(MATERIAL FOR THIS EXERCISE)

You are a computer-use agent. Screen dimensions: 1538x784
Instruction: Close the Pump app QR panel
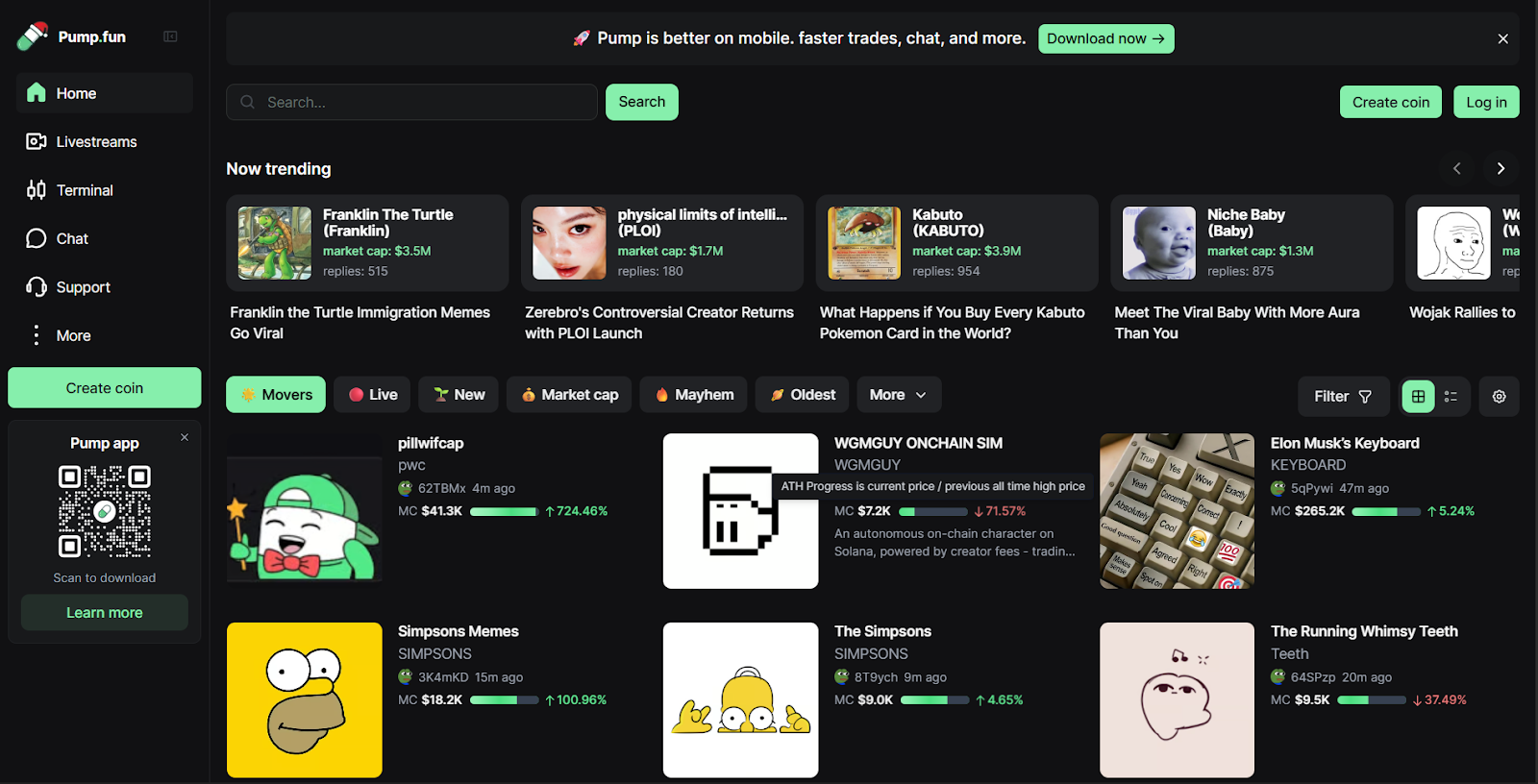[185, 437]
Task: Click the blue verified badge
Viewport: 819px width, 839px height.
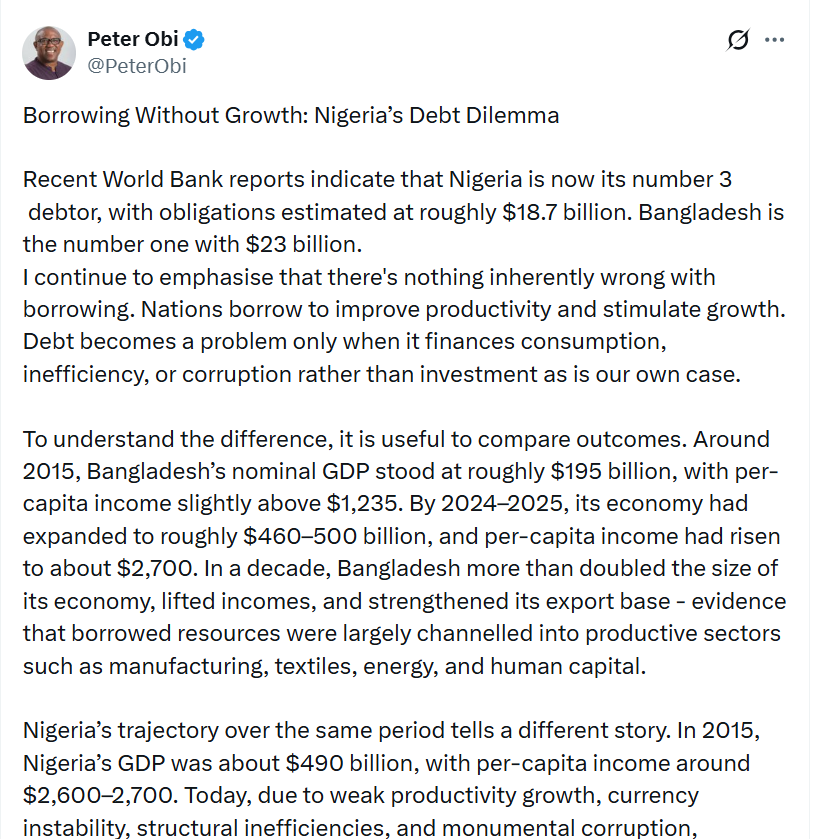Action: [x=194, y=40]
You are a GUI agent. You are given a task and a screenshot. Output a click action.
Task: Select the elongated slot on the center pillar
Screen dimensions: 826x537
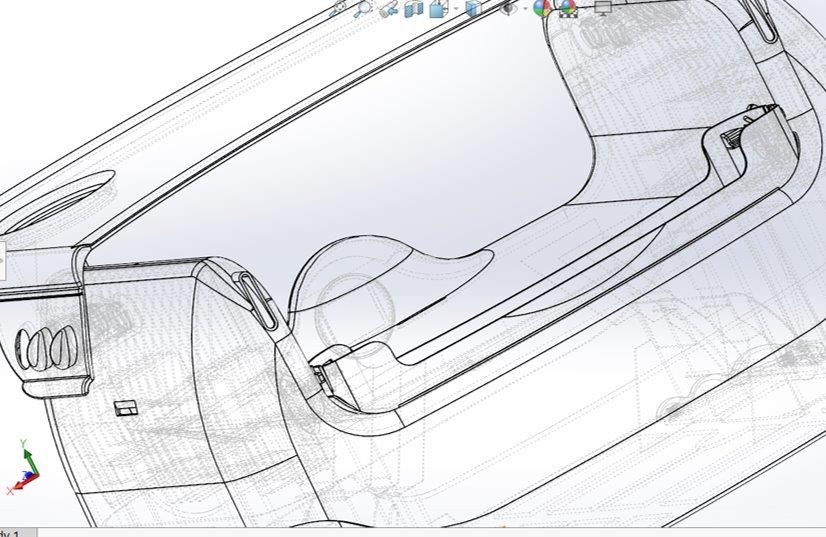(x=257, y=299)
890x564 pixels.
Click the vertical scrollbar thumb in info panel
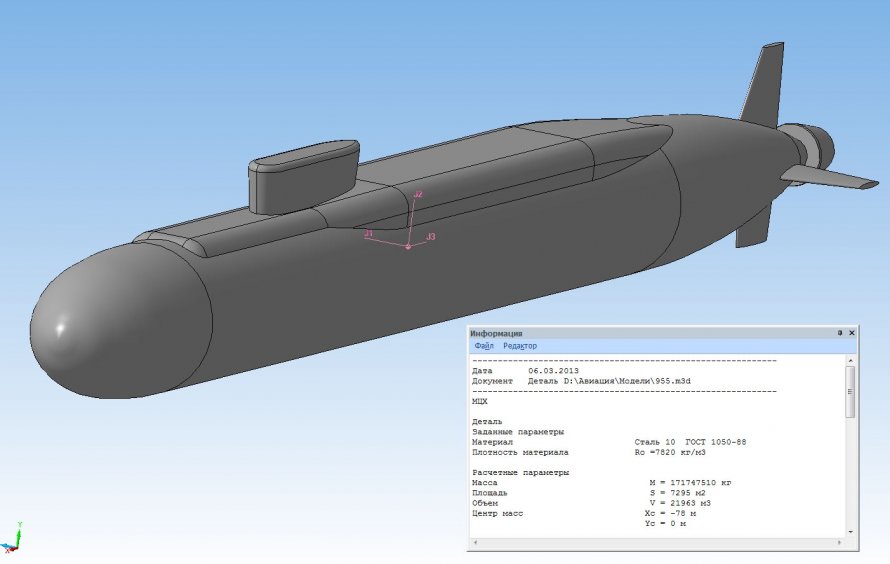coord(850,392)
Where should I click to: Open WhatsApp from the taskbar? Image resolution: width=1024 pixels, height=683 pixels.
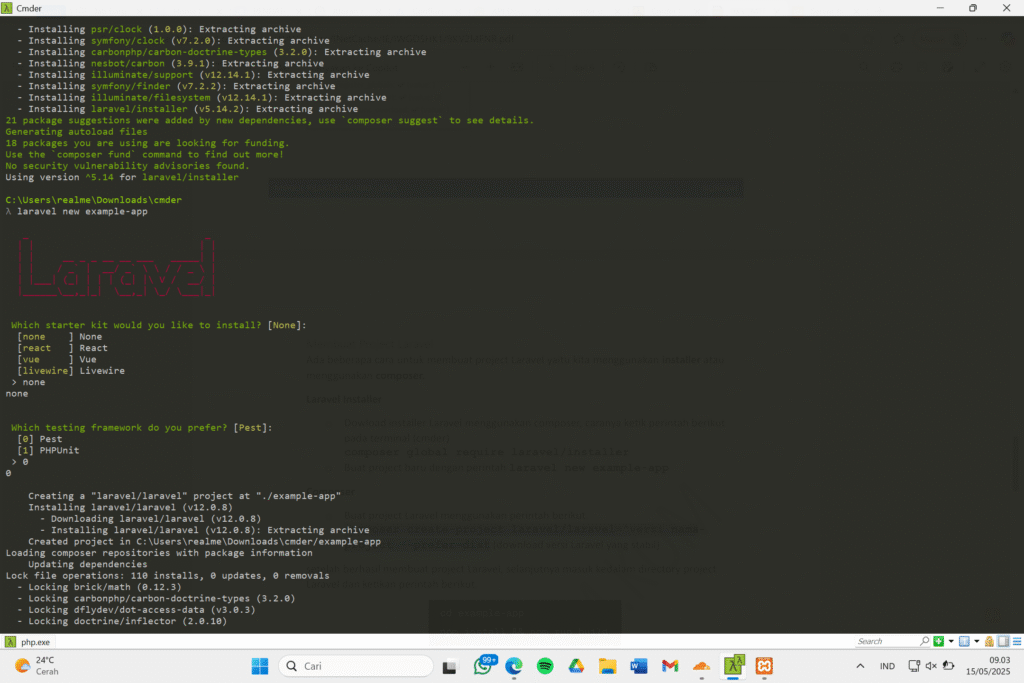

(End MATERIAL FOR THIS EXERCISE)

PROBLEM TO SOLVE ▸
Repeat the data in full and exactly. Omit pictures.

COMPLETED TASK ▸
You are a computer-use agent. Screen dimensions: 1538x784
Instruction: Close the Pump app QR panel
[185, 437]
Task: Click the blue verified badge
Viewport: 819px width, 839px height.
Action: [x=194, y=40]
You are a GUI agent. You are given a task and a screenshot. Output a click action.
Task: Select the elongated slot on the center pillar
Screen dimensions: 826x537
(x=257, y=299)
890x564 pixels.
Click the vertical scrollbar thumb in info panel
coord(850,392)
Where should I click to: Open WhatsApp from the taskbar? Image resolution: width=1024 pixels, height=683 pixels.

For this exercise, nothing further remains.